Many plans haven’t yet made public their proposed rates; Monday is the deadline for publishing and providing an explanation for rate hikes of at least 10 percent. None announced so far is as dramatic as the New Mexico plan, although a few others are also quite sharp. The Blues in Maryland and Tennessee, both with the largest market share on the exchanges in their states, are seeking increases of more than 30 percent. In Oregon, Moda Health Plan — which attracted more than 40 percent of exchange customers in 2015, despite competing against a dozen other health plans — is seeking average rate increases of 25 percent.

And it could get worse:
Hovering over the rate-setting season is the specter of the King v. Burwell lawsuit currently before the Supreme Court. A ruling is expected in late June, and defeat for the White House would mean subsidies would be eliminated in at least 34 states that use the federal health insurance exchange. That would throw the insurance markets into chaos.

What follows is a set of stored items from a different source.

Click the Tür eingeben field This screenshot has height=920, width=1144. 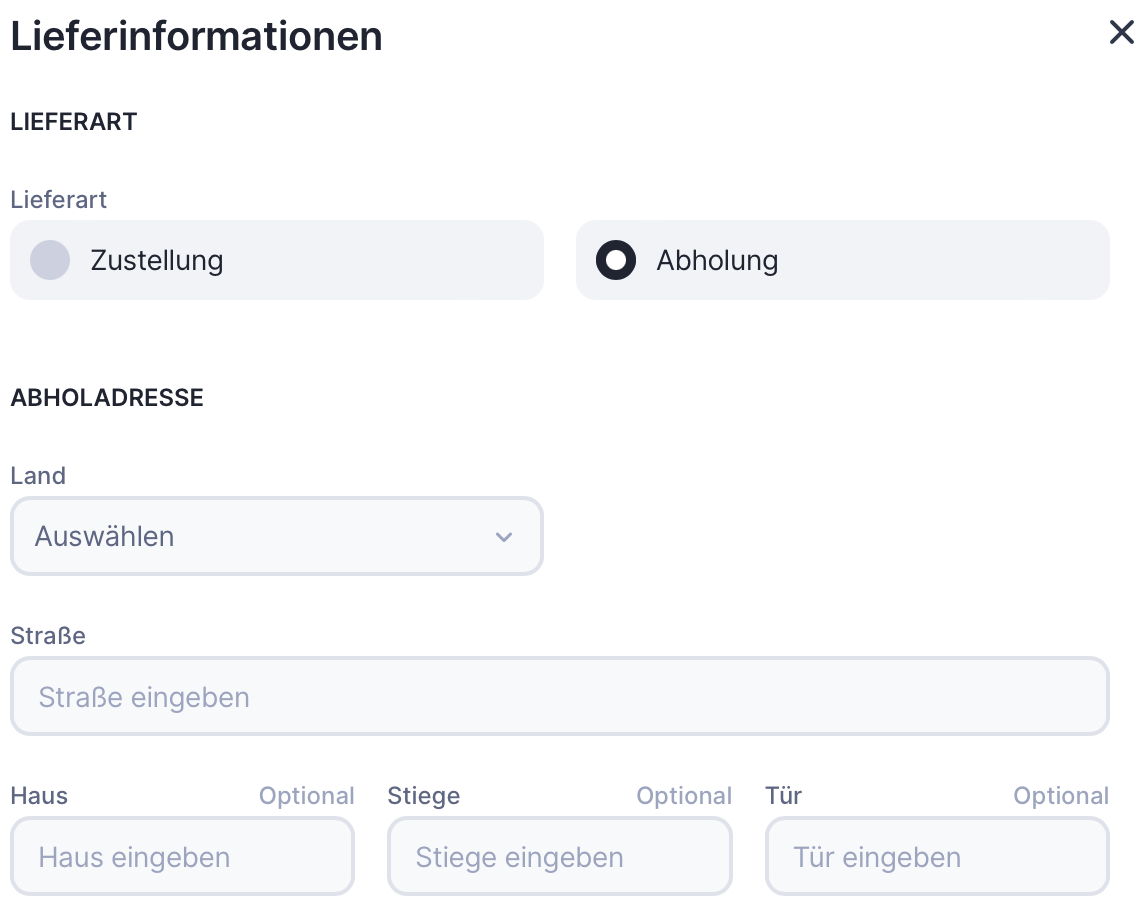pyautogui.click(x=937, y=856)
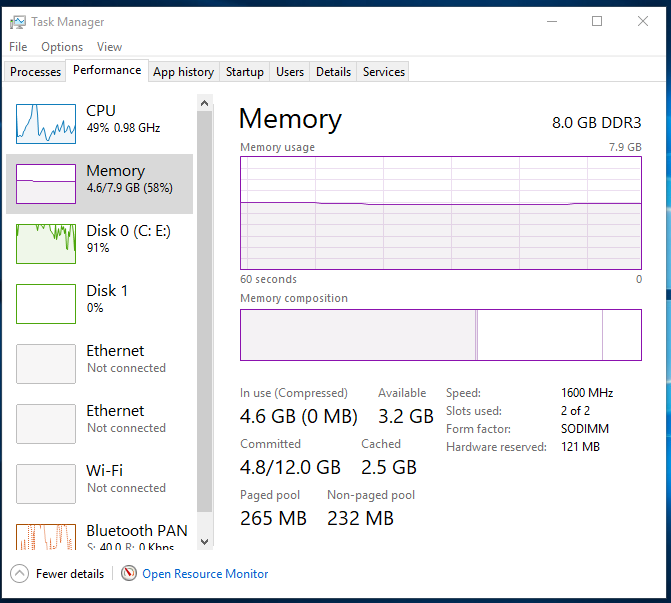Select the Disk 1 graph thumbnail
671x603 pixels.
46,303
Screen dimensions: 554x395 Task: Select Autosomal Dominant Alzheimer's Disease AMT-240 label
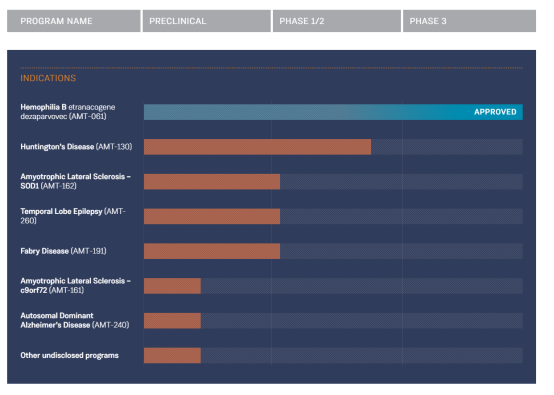[x=75, y=320]
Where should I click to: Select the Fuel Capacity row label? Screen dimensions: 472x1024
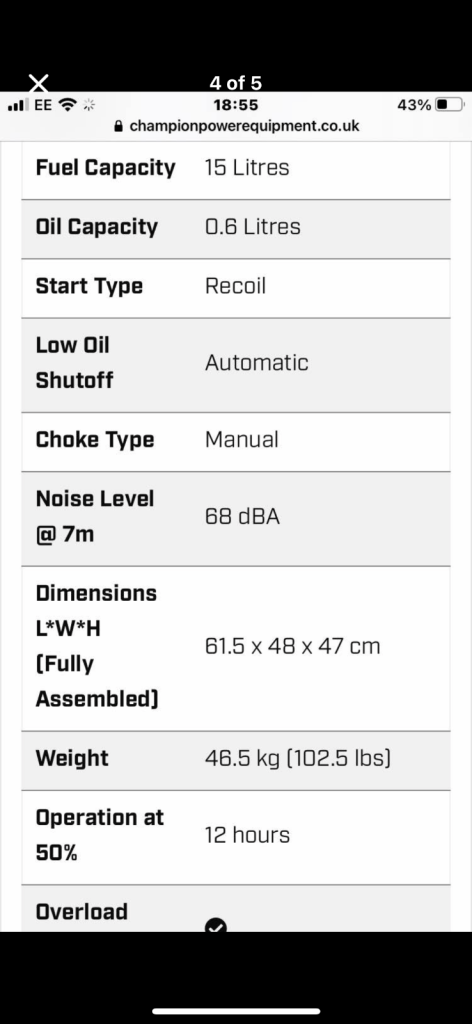click(105, 168)
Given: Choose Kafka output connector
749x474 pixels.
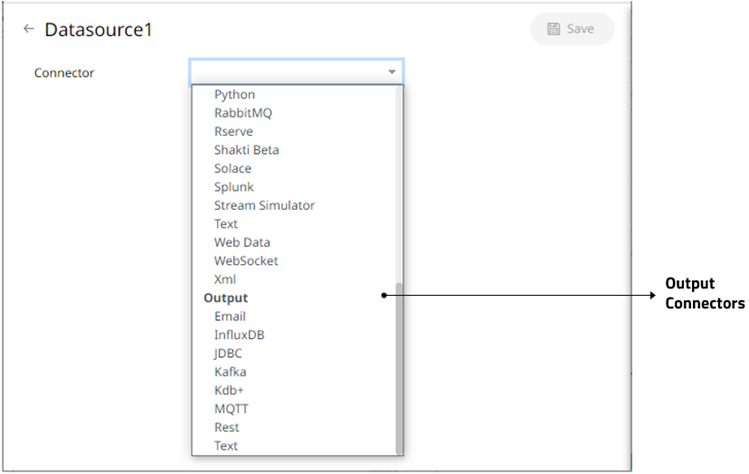Looking at the screenshot, I should (230, 372).
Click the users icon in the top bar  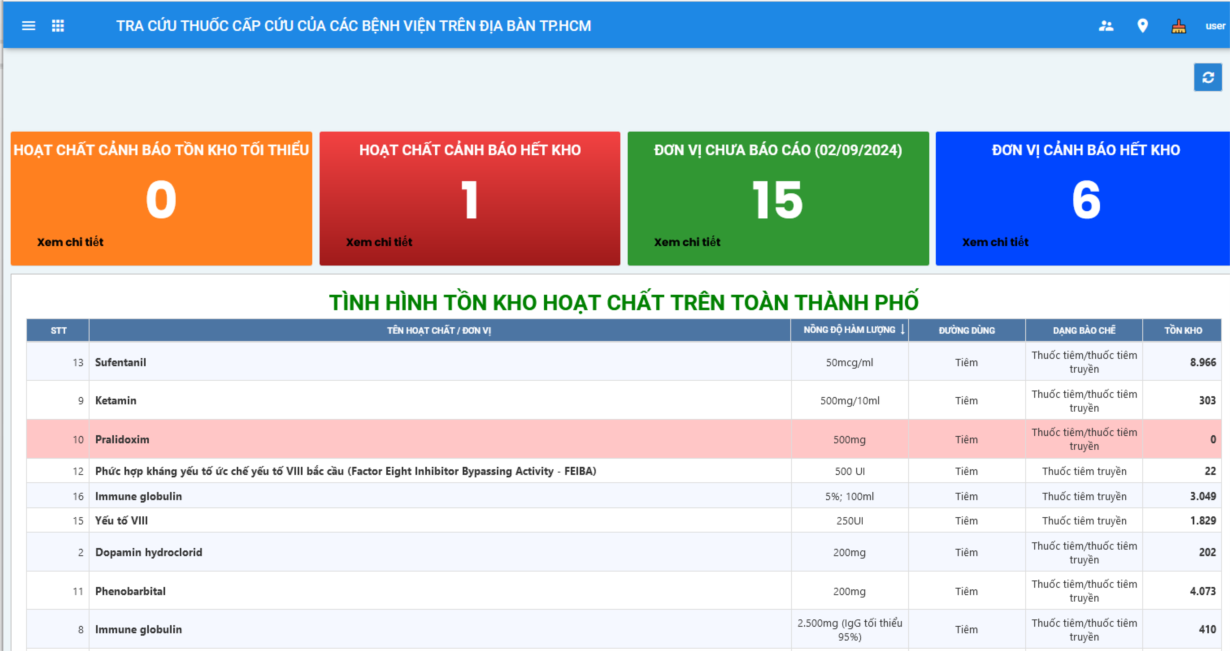1105,25
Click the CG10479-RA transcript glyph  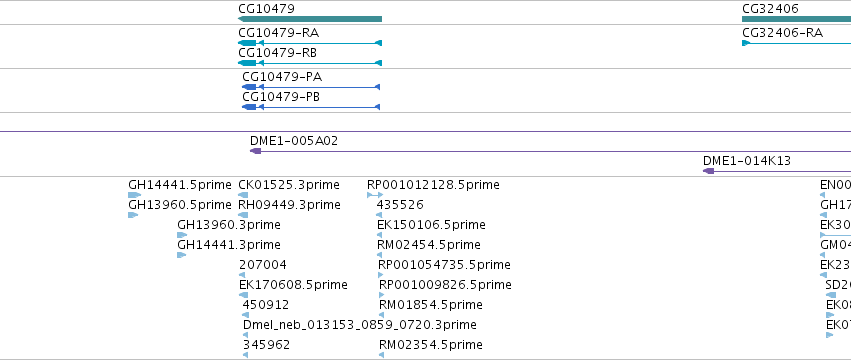point(310,43)
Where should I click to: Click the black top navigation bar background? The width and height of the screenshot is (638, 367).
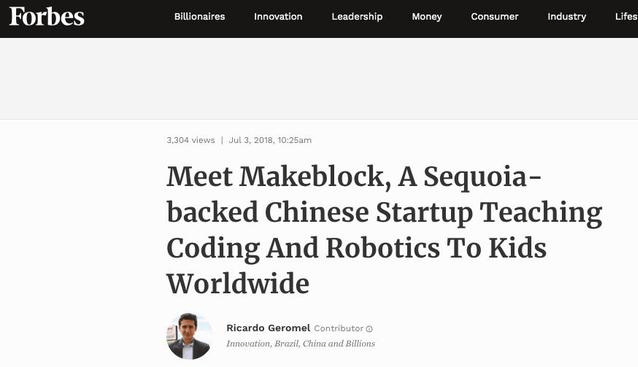pyautogui.click(x=126, y=19)
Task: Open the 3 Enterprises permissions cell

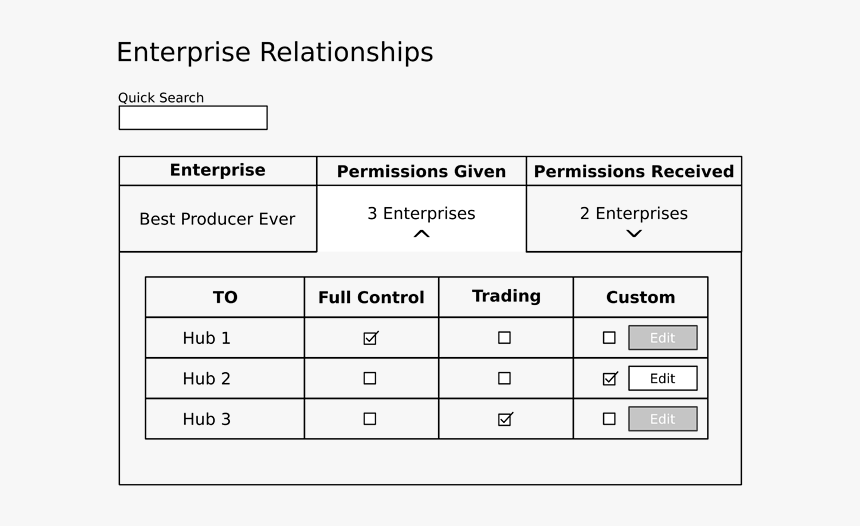Action: click(x=421, y=213)
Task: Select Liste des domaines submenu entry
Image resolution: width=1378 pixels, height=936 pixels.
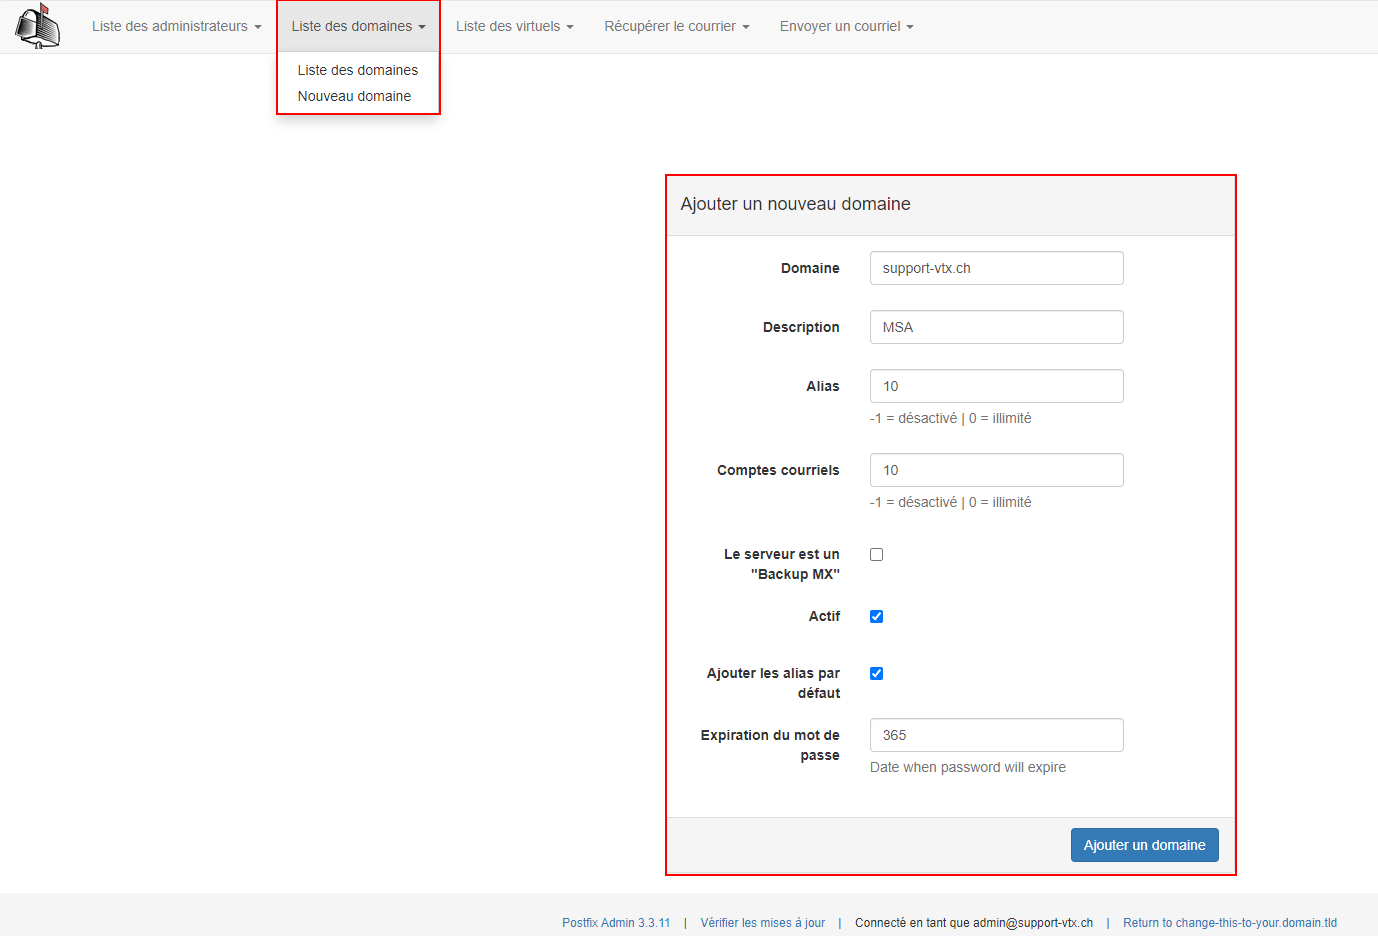Action: tap(358, 70)
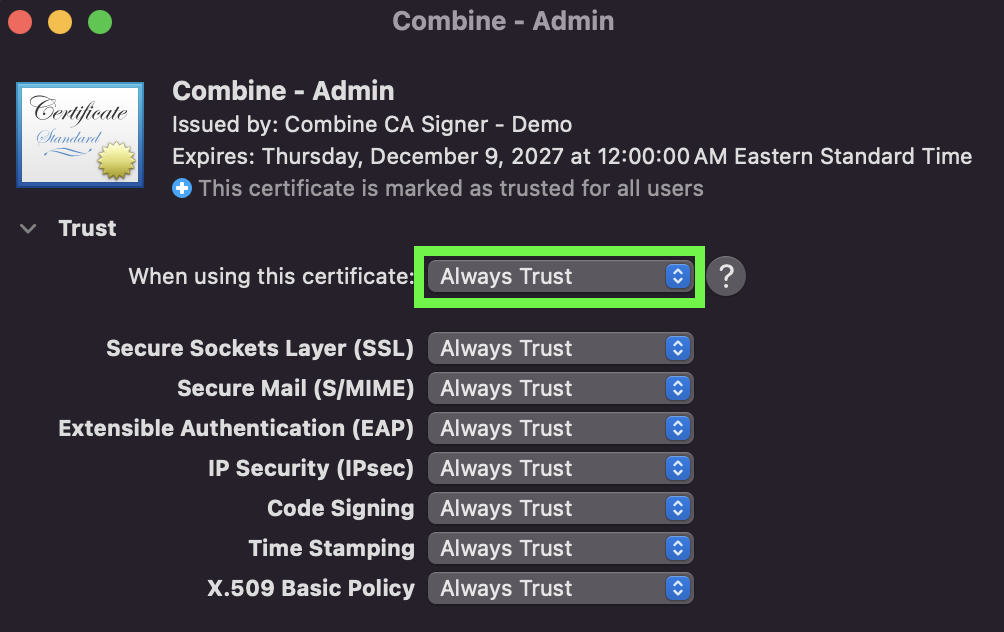This screenshot has width=1004, height=632.
Task: Click the 'Combine - Admin' certificate name heading
Action: tap(283, 91)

Because of the King uncertainty, at least a half dozen states, including Texas, are allowing insurers to submit two sets of rates depending on which way the court rules. But for the most part the proposed 2016 rates don’t account for the possibility that subsidies might disappear for millions of low-income Americans.
“How do you price for the apocalypse?” asks John Gorman, a consultant who works with insurers.
Government involvement in healthcare needs to stop now. Anything government gets involved in from housing to education ends up with soaring prices.